I start to learn a State Monad and one idea bother me. Instead of passing accumulator as parameter, we can wrap everything to the state monad.
So I wanted to compare performance between using State monad vs passing it as parameter.
So I created two functions:
sum1 :: Int -> [Int] -> Int
sum1 x [] = x
sum1 x (y:xs) = sum1 (x + y) xs
and
sumState:: [Int] -> Int
sumState xs = execState (traverse f xs) 0
where f n = modify (n+)
I compared them on the input array [1..1000000000].
- sumState running time was around 15s
- sum1 around 5s
We can see clear winner, but the I realised that sumState can be optimised as:
- We can use strict version of modify
- We do not need necessary the map list output, so we can use traverse_ instead
So the new optimised state function is:
sumState:: [Int] -> Int
sumState xs = execState (traverse_ f xs) 0
where f n = modify' (n+)
which has running time around 350ms. This is a huge improvement. It was shocking.

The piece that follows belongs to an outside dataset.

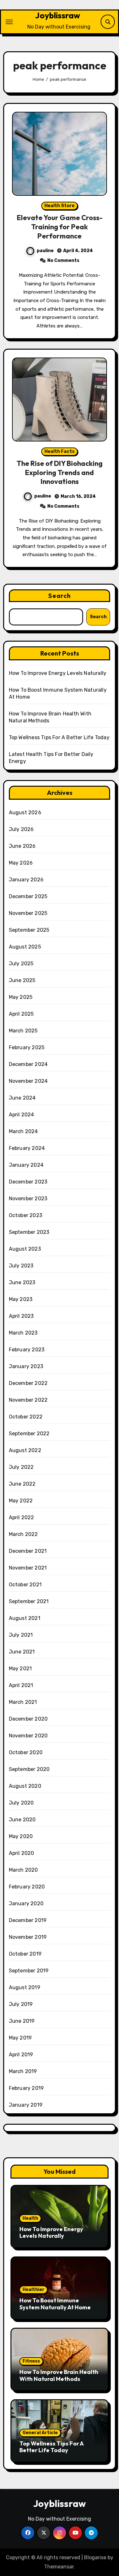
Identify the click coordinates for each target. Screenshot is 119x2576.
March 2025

Why the modified sumState has better performance then sum1? Can sum1 be optimised to match or even be better then sumState?
I also tried other different implementation of sum as
- using built in sum function, which gives me around 240ms ((sum [1..x] ::Int))

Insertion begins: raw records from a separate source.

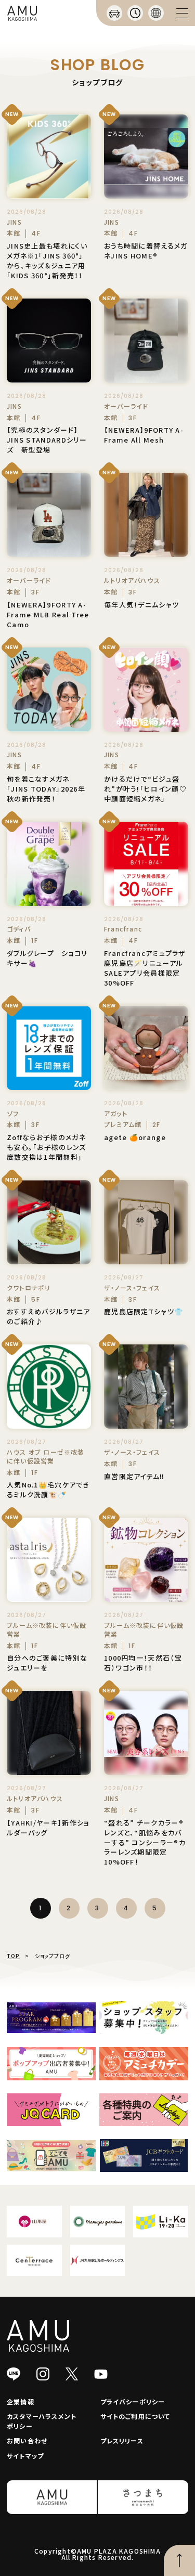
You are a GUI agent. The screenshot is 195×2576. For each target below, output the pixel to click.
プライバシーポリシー (132, 2401)
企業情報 (20, 2401)
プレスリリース (122, 2440)
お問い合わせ (27, 2440)
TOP (13, 1956)
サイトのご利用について (135, 2416)
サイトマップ (25, 2455)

- using strict foldl', which gives me the same result around 240ms (with implicit [Int] -> Int)
Does it actually mean that it is better to use foldl function or State monad to pass accumulator instead of passing it as argument to the function?
Thank you for help.
EDIT:
Each function was in separate file with own main function and compiled with "-O2" flag.
main = do
x <- (read . head ) <$> getArgs
print $ <particular sum function> [1..x]
Runtime was measured via time command on linux.